Principal, Green Lawn Professional Scientific Consulting
Senior Director, Regulatory Toxicology, AstraZeneca (Ret.)
PhD, Medical Physiology, Harvard University Medical School
WHEN DID YOU FIRST GET INVOLVED WITH THE IQ CONSORTIUM?

I was involved in the early meetings in 2009 with Faegre Drinker Biddle & Reath in an effort to establish a platform where pharmaceutical companies could be fully transparent and collaborate regarding human safety, while allowing companies the ability to remain competitive on efficacy. The discontinuation of the PhRMA Preclinical Safety Leadership Committee (PSLC) resulted in the need to identify a new 'safe haven' for a collaborative space wherein members could work actively to improve all aspects of safety of pharmaceuticals for the benefit of patients, the public, and the industry.

WHAT WERE THE MAIN CHALLENGES THEN AND HOW HAS IQ MET MANY OF THEM?

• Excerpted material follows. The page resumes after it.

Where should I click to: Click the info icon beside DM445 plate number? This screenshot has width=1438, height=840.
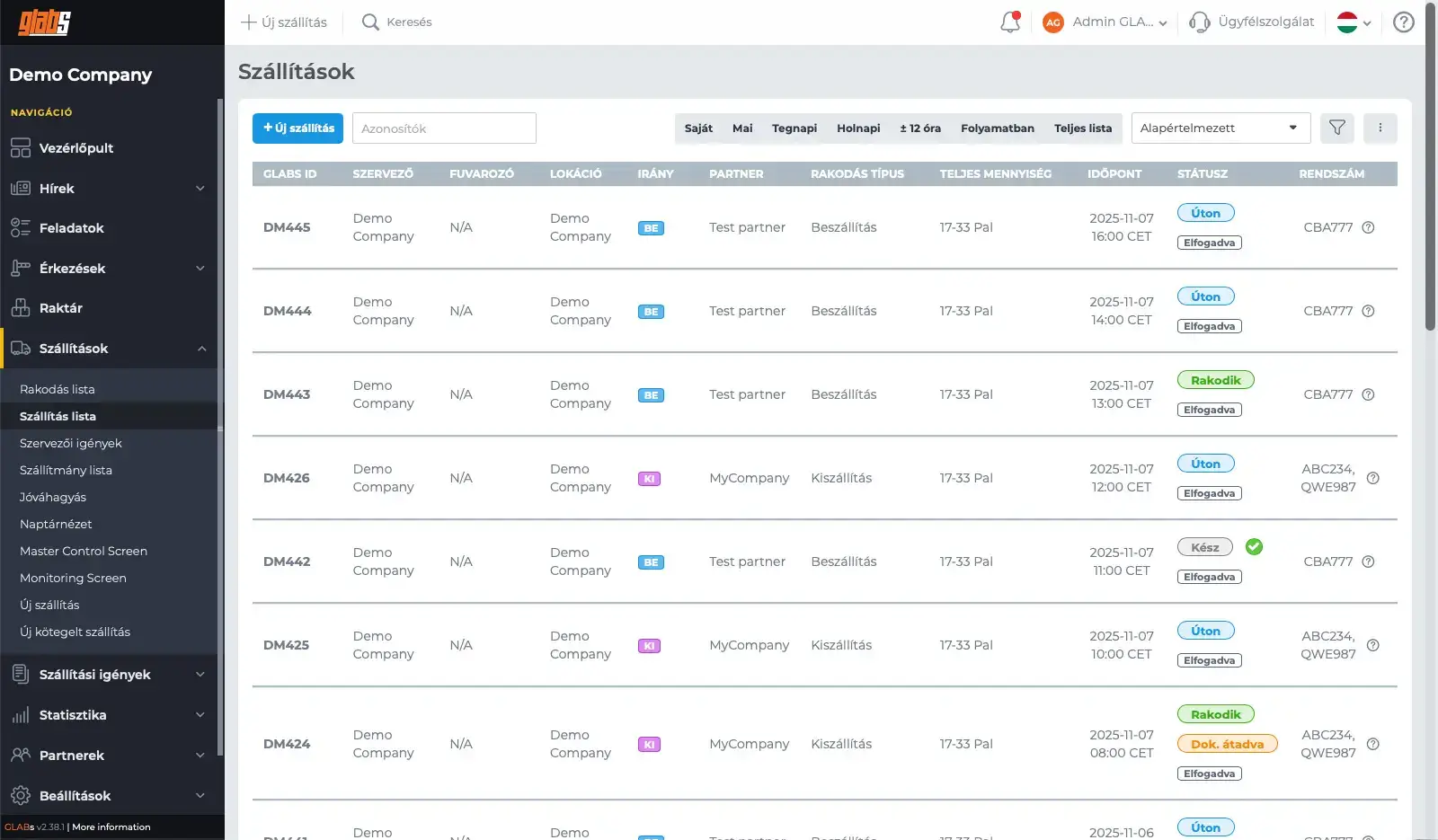pos(1368,228)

Convincing pharmaceutical companies previously involved in the PSLC to collaborate in a new untested consortium was a challenge. Collaboration (in the pharma industry) was not universally embraced due to potential conflicts of interest and loss of competitive advantage. Recruiting larger companies imbued credibility into the nascent consortium, making membership more appealing to smaller companies. The IQ Consortium has close to 40 member companies; I remember when we were hoping for 10! That IQ is a growing and vibrant organization speaks volumes about future positioning to assist the industry to address key issues requiring collaboration.

FOR YOU, WHAT HAVE BEEN THE GREATEST DEVELOPMENTS IN INNOVATION AND QUALITY IN PHARMACEUTICAL DEVELOPMENT IN THE LAST 10 YEARS?

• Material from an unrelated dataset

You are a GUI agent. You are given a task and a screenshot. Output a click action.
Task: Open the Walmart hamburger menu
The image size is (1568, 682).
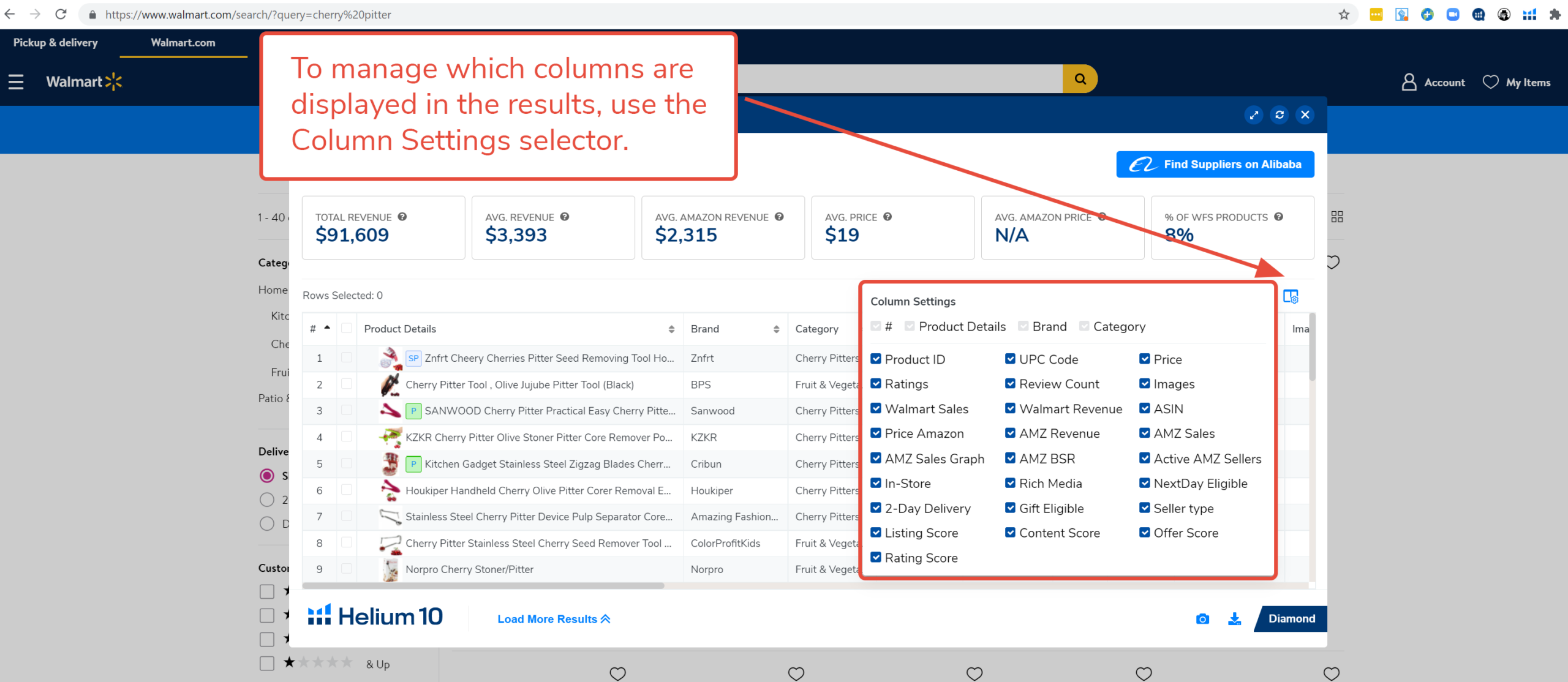click(x=16, y=82)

The realization and operationalization that drug-associated adverse events are not random or unpredictable but are the result of drug interactions with specific molecular targets and cellular pathways. In the early days of my career, we screened new drugs in animal and animal tissue bioassays to record biological activities (muscle contraction, relaxation, etc.) and potential therapeutic utilities (diuresis, blood pressure lowering, prevention of drug-induced seizure, etc.) – discerning molecular target or mechanism of action was unknown and unimportant. In the 1980s, the Molecular Revolution occurred and pharmacology was rapidly transformed from phenomenological bioassay to molecular target directed research. It turned out that toxicology/safety assessment was much, much slower to embrace molecular principles, in part because of the mandated regulatory animal bioassays needed to get new products approved. The emerging result of the molecular transformation of pharmaceutical R&D of nearly a half-century ago is realization that a relatively small number of molecular targets and pathways actually support new therapeutically useful drugs. The same is true for toxicology/safety assessment – that a relatively small number of ‘promiscuous’ molecular targets and ‘vulnerable’ pathways are responsible for the majority of adverse effects. The Learning? Efficacy and Safety, Pharmacology and Toxicology are just two sides of the same coin.

WHAT ARE YOUR FONDEST MEMORIES?

The knowledge, efficiency, cordiality and support of the Faegre Drinker Secretariat team!